Swap Cabinet Knobs And Pulls
New hardware is the easiest visible upgrade in a kitchen or bathroom and one of the most satisfying. A small kitchen with a dozen cabinet doors and a few drawers comes in at a refresh you can finish before lunch, especially if you already own a cordless drill. Most basic knobs at Canadian Tire or Home Depot Canada sit in the under-$10 range, with mid-tier pulls running closer to $15 each, so a full set lands in roughly the $50–$150 range.
The catch is hole spacing. Cabinet pulls are sold in standard centre-to-centre sizes (3-inch, 96 mm, 128 mm, and a few others), and unless your new pulls match the existing holes, you'll either need a hardware-installation jig and a steady hand or you'll end up filling and re-drilling. Measure the existing hole spacing before you buy. If you can't find a matching size, single-hole knobs are more forgiving than pulls.
Replace A Kitchen Faucet
A new kitchen faucet is one of those projects that takes a tired room and makes it feel cared-for. Most functional mid-range kitchen faucets at Home Depot Canada sit in roughly the $100–$300 range, with premium finishes and pull-down sprayers running higher.
Our two-hour Saturday faucet replacement walkthrough covers the install in detail.
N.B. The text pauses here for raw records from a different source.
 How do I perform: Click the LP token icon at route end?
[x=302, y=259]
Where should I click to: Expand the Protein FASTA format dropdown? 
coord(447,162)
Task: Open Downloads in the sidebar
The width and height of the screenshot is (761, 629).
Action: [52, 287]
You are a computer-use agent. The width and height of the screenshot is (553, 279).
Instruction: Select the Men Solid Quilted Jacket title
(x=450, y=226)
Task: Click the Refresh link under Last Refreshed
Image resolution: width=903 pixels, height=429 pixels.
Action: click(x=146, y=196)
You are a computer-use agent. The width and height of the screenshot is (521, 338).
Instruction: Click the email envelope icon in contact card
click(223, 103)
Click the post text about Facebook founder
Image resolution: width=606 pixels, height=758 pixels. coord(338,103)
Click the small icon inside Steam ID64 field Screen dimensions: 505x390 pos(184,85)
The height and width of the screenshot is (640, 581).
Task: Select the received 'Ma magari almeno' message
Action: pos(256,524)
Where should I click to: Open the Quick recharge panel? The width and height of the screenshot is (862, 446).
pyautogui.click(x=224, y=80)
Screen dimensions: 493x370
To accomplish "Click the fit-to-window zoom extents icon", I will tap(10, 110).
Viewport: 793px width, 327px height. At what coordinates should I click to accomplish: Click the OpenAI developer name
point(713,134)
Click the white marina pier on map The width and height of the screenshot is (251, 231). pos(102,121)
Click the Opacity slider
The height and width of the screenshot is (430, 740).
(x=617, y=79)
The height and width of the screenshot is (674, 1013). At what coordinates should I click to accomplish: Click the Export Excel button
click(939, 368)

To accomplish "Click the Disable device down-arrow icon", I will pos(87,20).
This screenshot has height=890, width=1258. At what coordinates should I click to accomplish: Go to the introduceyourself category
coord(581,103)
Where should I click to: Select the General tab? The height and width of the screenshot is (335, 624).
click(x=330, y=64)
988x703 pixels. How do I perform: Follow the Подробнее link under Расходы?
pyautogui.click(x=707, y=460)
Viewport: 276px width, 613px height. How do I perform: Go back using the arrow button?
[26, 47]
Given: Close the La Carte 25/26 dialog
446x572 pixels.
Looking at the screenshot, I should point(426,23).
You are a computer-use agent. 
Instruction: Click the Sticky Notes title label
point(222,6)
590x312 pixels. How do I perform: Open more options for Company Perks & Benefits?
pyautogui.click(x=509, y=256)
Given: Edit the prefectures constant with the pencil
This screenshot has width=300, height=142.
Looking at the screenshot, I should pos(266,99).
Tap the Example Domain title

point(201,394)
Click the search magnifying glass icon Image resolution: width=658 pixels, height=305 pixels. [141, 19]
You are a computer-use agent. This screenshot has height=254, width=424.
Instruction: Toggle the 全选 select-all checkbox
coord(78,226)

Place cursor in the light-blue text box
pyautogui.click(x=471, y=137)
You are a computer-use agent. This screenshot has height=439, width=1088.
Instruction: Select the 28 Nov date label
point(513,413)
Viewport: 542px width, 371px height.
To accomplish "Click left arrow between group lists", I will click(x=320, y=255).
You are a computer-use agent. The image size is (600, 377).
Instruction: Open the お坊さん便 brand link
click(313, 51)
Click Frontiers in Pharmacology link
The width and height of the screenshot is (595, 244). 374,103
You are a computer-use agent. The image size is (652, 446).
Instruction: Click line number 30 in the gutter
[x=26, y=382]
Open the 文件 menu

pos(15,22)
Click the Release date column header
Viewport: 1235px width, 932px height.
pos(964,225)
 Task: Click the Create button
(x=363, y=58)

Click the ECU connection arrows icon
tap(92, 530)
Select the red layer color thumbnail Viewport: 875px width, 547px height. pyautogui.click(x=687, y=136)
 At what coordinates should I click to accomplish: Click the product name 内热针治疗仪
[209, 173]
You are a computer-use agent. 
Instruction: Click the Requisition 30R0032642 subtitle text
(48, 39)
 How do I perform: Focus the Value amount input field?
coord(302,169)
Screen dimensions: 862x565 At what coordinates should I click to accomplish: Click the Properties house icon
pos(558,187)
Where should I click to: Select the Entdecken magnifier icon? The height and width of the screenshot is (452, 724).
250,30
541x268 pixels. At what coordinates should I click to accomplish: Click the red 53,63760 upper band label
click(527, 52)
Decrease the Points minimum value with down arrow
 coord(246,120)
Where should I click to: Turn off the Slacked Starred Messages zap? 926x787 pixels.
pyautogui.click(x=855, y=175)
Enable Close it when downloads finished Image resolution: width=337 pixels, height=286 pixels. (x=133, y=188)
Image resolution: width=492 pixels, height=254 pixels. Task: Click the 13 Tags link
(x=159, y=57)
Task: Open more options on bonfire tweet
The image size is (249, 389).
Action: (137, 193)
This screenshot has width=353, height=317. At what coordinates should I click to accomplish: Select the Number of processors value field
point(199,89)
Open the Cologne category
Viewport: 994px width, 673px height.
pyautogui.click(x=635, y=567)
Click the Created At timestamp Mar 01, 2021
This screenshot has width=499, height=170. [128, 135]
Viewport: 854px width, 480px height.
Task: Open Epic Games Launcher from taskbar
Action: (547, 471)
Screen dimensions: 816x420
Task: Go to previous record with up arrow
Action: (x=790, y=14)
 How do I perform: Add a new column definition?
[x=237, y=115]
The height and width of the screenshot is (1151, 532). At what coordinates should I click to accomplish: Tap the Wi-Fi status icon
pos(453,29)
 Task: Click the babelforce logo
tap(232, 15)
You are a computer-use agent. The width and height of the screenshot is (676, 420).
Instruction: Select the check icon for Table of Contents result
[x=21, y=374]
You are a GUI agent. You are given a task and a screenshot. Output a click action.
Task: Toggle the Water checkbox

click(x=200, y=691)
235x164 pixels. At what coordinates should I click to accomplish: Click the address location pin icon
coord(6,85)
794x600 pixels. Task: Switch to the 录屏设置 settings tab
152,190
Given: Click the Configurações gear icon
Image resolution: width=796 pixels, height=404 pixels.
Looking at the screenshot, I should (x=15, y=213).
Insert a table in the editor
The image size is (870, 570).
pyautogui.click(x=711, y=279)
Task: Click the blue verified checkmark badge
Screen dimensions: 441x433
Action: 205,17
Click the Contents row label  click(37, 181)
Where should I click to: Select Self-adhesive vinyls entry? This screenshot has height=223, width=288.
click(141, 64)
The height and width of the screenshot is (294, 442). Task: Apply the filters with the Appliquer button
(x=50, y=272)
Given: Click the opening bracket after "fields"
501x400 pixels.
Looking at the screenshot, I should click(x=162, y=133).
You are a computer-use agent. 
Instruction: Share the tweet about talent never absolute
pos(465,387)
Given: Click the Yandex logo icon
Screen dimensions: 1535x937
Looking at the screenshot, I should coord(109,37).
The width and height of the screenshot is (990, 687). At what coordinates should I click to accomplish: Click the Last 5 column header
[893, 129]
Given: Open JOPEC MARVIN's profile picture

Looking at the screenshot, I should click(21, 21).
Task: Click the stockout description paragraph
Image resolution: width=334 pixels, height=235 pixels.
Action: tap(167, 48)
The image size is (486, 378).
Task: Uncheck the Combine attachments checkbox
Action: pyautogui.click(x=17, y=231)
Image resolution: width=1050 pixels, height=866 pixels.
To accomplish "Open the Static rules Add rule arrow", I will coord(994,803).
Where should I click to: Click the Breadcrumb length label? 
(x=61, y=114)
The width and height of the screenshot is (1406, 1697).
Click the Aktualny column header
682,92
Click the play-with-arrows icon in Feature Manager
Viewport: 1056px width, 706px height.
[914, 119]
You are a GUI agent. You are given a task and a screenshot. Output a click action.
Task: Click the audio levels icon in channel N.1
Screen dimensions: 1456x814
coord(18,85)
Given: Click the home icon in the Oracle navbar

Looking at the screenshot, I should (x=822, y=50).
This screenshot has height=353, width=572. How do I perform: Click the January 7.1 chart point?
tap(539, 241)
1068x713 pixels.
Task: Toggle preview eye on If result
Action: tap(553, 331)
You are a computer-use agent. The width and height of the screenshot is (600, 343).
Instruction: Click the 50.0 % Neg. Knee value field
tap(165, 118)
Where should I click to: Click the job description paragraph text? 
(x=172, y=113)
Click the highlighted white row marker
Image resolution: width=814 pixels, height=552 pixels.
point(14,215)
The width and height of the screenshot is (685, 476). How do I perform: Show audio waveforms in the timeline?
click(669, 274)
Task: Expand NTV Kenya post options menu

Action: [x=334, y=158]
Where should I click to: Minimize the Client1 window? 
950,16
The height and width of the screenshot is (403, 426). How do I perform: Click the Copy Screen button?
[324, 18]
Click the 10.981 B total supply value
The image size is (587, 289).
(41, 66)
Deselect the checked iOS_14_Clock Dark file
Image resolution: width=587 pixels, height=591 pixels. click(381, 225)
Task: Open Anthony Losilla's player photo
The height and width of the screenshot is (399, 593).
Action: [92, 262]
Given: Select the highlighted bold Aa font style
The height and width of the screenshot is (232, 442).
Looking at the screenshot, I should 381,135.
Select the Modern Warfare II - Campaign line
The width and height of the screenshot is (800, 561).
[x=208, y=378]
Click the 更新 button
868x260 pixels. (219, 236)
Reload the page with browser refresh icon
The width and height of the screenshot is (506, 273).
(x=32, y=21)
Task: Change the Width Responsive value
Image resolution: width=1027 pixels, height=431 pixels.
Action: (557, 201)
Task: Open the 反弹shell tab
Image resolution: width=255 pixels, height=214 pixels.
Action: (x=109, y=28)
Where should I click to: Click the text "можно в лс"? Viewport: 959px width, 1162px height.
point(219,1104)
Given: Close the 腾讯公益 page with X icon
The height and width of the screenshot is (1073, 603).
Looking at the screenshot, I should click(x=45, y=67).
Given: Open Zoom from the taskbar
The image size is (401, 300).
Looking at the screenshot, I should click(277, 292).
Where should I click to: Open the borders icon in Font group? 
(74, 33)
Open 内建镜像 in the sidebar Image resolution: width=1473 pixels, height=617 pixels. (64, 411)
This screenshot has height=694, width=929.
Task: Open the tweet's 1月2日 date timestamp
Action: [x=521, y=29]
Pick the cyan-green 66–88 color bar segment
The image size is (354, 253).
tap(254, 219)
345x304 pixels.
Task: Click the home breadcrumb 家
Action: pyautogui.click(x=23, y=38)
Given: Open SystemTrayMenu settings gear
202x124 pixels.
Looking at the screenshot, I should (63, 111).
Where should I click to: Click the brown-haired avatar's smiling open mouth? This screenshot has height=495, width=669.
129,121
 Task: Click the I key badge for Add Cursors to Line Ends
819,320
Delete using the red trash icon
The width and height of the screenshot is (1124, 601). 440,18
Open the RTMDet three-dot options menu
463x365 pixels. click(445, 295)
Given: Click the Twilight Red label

The short version: the actual swap is straightforward if the shutoff valves under the sink cooperate. Reach under the sink and turn each shutoff a quarter turn in both directions. If they feel seized, weep, or won't fully close, you'll be replacing those before you can replace the faucet — which often means draining the line back to the main shutoff. If they spin smoothly, you're in for a tidy two hours.
Install A New Toilet Seat Or Bidet Seat
A basic toilet seat replacement is one of the cheapest visible upgrades in the house — around $40 for a standard seat from Home Hardware, twenty minutes start to finish if you can find a flathead screwdriver. The more interesting version is swapping in a non-electric or electric bidet seat, which is designed to bolt on in the same footprint as a normal seat. Canadian retailers carry retrofit bidet seats from the low hundreds up into several hundred dollars depending on features like heating, warm water, and electronic controls. Our bidet add-on overview covers the why and the trade-offs.
The prep step is shape and spacing. Toilets come in round or elongated, and bolt spacing varies between brands. Measure both before you buy, or you'll be making a return trip to the store.
Weatherstrip Front And Back Doors
Replacing the weatherstripping on an exterior door is one of those projects that pays you back every winter. A pre-cut foam-and-vinyl door seal kit covering the top and both sides of a standard door sits in the $20–$60 range per door at Home Depot Canada or Rona. Installation is mostly measuring, cutting to length, and pressing into place with the door closed so the seal compresses properly against the slab.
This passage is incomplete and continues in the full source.